“No one cares how much you know, until they know how much you care.”
The theme of this edition of The Edge is ‘people’. Our inspiration came from the Maaori whakatauki (proverb) which you can see in the editorial. Emotional intelligence provides a way to empathise, coach and celebrate the unique potential that people have.
It is around 19 years since I first read the seminal book on ‘Emotional Intelligence – Why It Can Matter More Than IQ’, written by Daniel Goleman, and it has been my ‘go to’ book ever since. The effect on me was profound. Like many others in health care, I had been focusing on gaining technical skills: clinical skills, managerial skills such as business planning and, as I moved into the world of improvement and innovation, expertise in relevant tools and methods. While Goleman confirms that all of these skills are important, he describes them as “entry-level requirements” and argues that leaders with emotional intelligence are more effective than those without.
Goleman (1996) describes emotional intelligence as a group of five skills:
Self awareness – knowing your own strengths, weaknesses, values, your own emotional state and your impact on others.
Self regulation – your ability to control any disruptive impulses or moods, suspend judgement and think before acting.
Motivation – optimism and a passion to achieve for the good of a situation rather than, for example, rewards of finance or status.
Empathy – an ability to understand the emotional make up of others and a skill in being able to work with people by responding positively to their emotional reactions.
Social skills – building rapport, excellence in developing relationships and networks, an ability to find common ground, to provide constructive feedback and to build and support high performing teams.
These skills have been reflected in many books and articles on effective leadership and also surfaced when exploring the leader’s impact on the culture for innovation. We found that “Leaders have a disproportionately large effect on the cultures of organisations and systems. By their behaviours, leaders create the conditions that either hinder or aid innovation.” ( 2010 Maher, Plsek, Price Mugglestone). This relates to all of our time at work. If the leader is moody, ruthless and negative it is likely that the part of the organisation they are in will reflect that tone with a climate that is filled with anxiety, fear and staff who underperform. If the leader is authentically positive, empowering, curious and trustworthy, staff are more likely to be inspired, have high participation and teamwork and are more likely to achieve goals that are stretching.
I have personally had the pleasure of working with leaders who have emotional intelligence. The feeling is palpably positive: not naively so, as all organisations have challenges, but there is a strong belief and passion to work to solve those challenges and a recognition that each person in a team or organisation can help to make that difference. I have also been in the position of working with leaders who have low emotional intelligence and witnessed the destruction that leaves. Staff who are very talented lose their self-esteem, feel crushed, become suspicious of one another and become sad and unproductive.
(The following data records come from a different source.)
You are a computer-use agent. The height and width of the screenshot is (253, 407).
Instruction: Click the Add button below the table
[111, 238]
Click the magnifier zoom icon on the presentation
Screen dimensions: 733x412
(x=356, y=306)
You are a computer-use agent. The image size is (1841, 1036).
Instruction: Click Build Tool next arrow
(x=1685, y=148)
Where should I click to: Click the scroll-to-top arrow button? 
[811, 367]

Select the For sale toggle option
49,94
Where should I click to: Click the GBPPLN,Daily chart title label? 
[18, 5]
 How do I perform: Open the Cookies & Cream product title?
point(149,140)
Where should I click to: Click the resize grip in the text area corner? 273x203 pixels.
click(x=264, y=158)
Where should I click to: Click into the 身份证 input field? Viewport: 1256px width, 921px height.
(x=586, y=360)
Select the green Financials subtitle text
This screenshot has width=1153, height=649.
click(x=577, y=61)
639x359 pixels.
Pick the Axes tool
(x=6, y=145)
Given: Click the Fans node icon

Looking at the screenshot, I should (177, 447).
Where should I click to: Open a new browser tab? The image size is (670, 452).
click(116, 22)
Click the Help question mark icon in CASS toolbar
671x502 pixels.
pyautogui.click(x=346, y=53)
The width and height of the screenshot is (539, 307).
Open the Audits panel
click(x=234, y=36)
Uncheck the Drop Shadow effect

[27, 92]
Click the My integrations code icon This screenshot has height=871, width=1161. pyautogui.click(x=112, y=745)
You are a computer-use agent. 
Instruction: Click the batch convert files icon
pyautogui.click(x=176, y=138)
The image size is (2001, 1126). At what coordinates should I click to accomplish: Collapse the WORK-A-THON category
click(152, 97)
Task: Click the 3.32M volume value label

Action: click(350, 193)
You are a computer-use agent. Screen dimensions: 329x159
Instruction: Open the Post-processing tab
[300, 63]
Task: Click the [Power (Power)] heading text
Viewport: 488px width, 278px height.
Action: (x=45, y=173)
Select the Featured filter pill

I expect as you read through this you can also picture in your own mind your experiences of both types of leader. Which type of leader would you like to work with and, more importantly, which one do you aspire to be?
‘It’s about the people’, and a fundamental part of the leader’s role is to support the people we work with and those we serve. Goleman says “Modern medical care too often lacks emotional intelligence” (p 165). For patients and families each interaction with staff creates a potential for reassurance, explanation and dialogue, yet we often miss that opportunity for an emotional connection. ‘I have not got time’ is often the cry. Think seriously, think honestly and think creatively; if it was you or a member of your family, what would you need, want or expect from that interaction? Others are practising this level of emotional intelligence and connection. Learn from them. The same can be said for interacting with staff. Each interaction a leader has with staff is a fantastic opportunity for a positive connection leaving both people with a sense of purpose. There are many great role models. I urge every reader to find one and learn. Even if you already recognise and use some of the skills of emotional intelligence, we can all always learn more from each other.
All of us are privileged to be in leadership positions. Leadership is not the domain of those who may be senior in the organisational hierarchy; we are all leaders. Focussing on building your emotional intelligence will provide wonderful opportunities to work with individuals and teams to help reach both their and your full potential.
Goleman D. (1996) Emotional Intelligence – Why It Can Matter More Than IQ. Bloomsbury Publishing. London.
Maher L, Plsek P, Price J, Mugglestone M. (2010) A Practical Guide to Creating the Culture for Innovation. NHS Institute for Innovation and Improvement.